Wade argues for therapists to help victims in a sort of “re-purposing” their acts of resistance to empower them going forward too. Empowering victims to not think of their acts of resistance as just some “thing” they once did or used to do, but rather to highlight that resistance as a resilient quality in order to encourage them to continue to be self-determinant. In addition to this, Wade says, “Generally, I ask persons to describe how they responded to the violence rather than how they were affected by the violence.” I like this method because it is more strategic in uncovering how that victim felt and what their entire experience was like when they were going through their assault.
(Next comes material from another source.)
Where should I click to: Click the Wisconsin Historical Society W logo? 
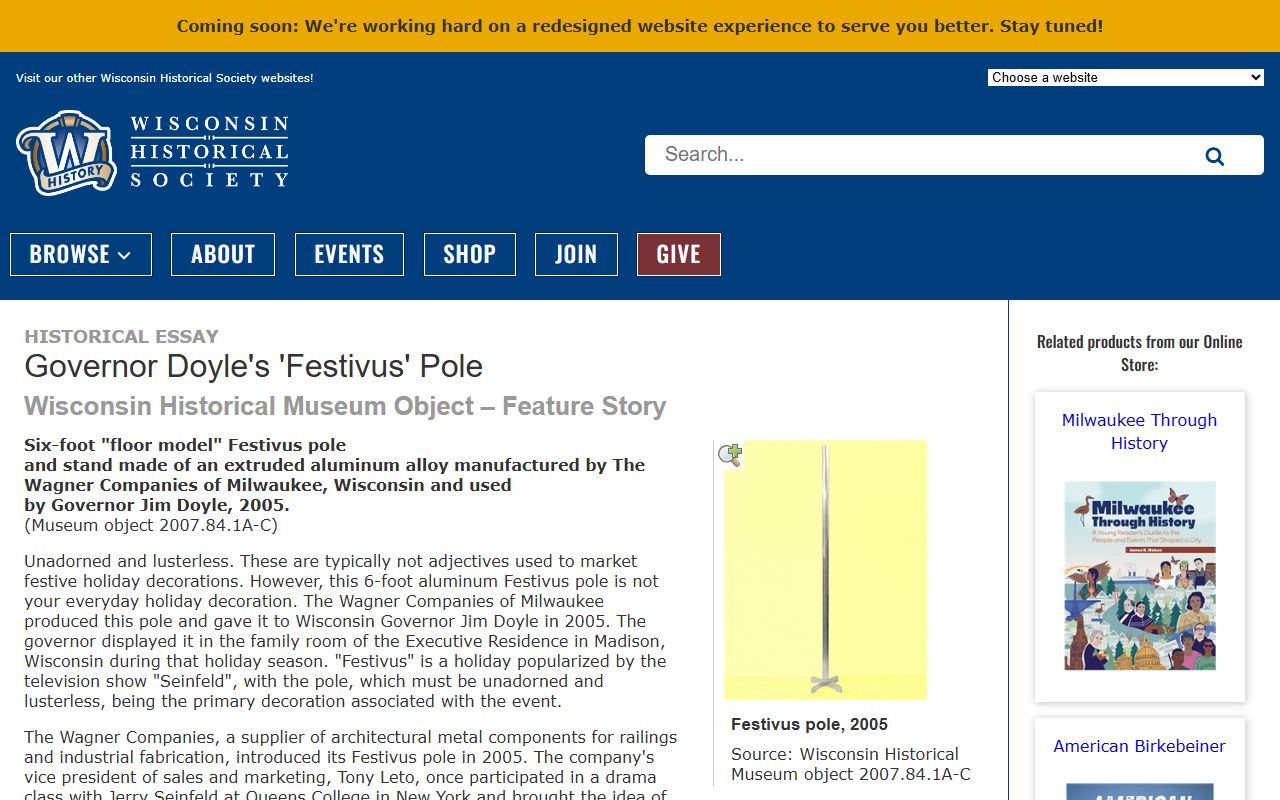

Asking how someone is affected by the violence they experience seems too forward and disregards the sensitivities and complexities involved with talking about trauma.
In the section of the article titled, “The Qualities of Spontaneous Personal Resistance”, Wade describes Joanna’s (one of the trauma victims) resilience and courageous self-determination to resisting her father’s oppressive actions. I fear that Joanna’s case is only an outlier case of someone that was able to overcome this sort of situation, and I fear that using her situation as a model scenario can be opportunistic for someone looking to transform the message that Wade was trying to convey, to instead mean that if Joanna can be resilient and “simply” defy and succeed, why can’t other women do so too?
One of the key messages that I took away as an everyday layman is to pay attention to when people (of any age) decide to share their stories with me and to do better with listening to others that are signaling confessions of anything categorically sexually oppressive.